Wiele informacji, które przekazują rosyjskie media i przedstawiciele władzy, prawdopodobnie nie jest prawdziwych. Takie doniesienia mogą być elementem wojny informacyjnej ze strony Federacji Rosyjskiej.
Były prezydent Rosji przekonywał, że referenda mają rzekomo "zmienić wektor rozwoju Rosji na dziesięciolecia". "I to nie tylko nasz kraj. Bo po ich przeprowadzeniu i przyjęciu nowych terytoriów do Rosji, przemiany geopolityczne na świecie będą nieodwracalne" - stwierdził na Telegramie Miedwiediew.
"Mają one ogromne znaczenie nie tylko dla systemowej ochrony mieszkańców ŁNR, DNR i innych wyzwolonych terytoriów, ale także dla przywrócenia sprawiedliwości dziejowej" - argumentował, odnosząc się do ziem, które Rosja nielegalnie okupuje.
Miedwiediew podkreślił, że uważa tereny Donbasu za należące do Rosji. "Wtargnięcie na terytorium Rosji jest przestępstwem, które pozwala na użycie wszystkich sił samoobrony. Ale nie mniej ważne jest to, że po zmianie konstytucji naszego państwa, żaden przyszły przywódca Rosji, żaden urzędnik nie będzie mógł odwrócić tych decyzji" - stwierdził.

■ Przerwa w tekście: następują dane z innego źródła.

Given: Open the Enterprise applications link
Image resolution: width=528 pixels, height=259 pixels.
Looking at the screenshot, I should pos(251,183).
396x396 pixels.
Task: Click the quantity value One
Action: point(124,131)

"To dlatego Kijów i Zachód tak bardzo sprzeciwiają się tym referendom. I właśnie dlatego muszą się one odbyć" - zakończył.
Referenda separatystów
Referenda w sprawie wejścia samozwańczych republik w Donbasie do Rosji odbędą się w dniach 23-27 września. W tym samym terminie mają także zostać zorganizowane referenda w okupowanych częściach obwodów chersońskiego i zaporoskiego. Denis Puszylin, szef samozwańczej Donieckiej Republiki Ludowej, już zaapelował do Putina o jak najszybsze rozpatrzenie statusu republiki po referendum. Tymczasem wiceprzewodniczący Dumy już zapowiedział, że wszyscy deputowani izby poprą przyjęcie LPR, DRL i "terytoriów wyzwolonych" do Rosji.
Decyzję o zorganizowaniu w trybie pilnym referendów dotyczącego włączenia tzw. Ługańskiej Republiki Ludowej i Donieckiej Republiki Ludowej w skład Rosji podjęły parlamenty obu samozwańczych republik. Według agencji Interfax wszyscy deputowani byli w tej kwestii jednomyślni.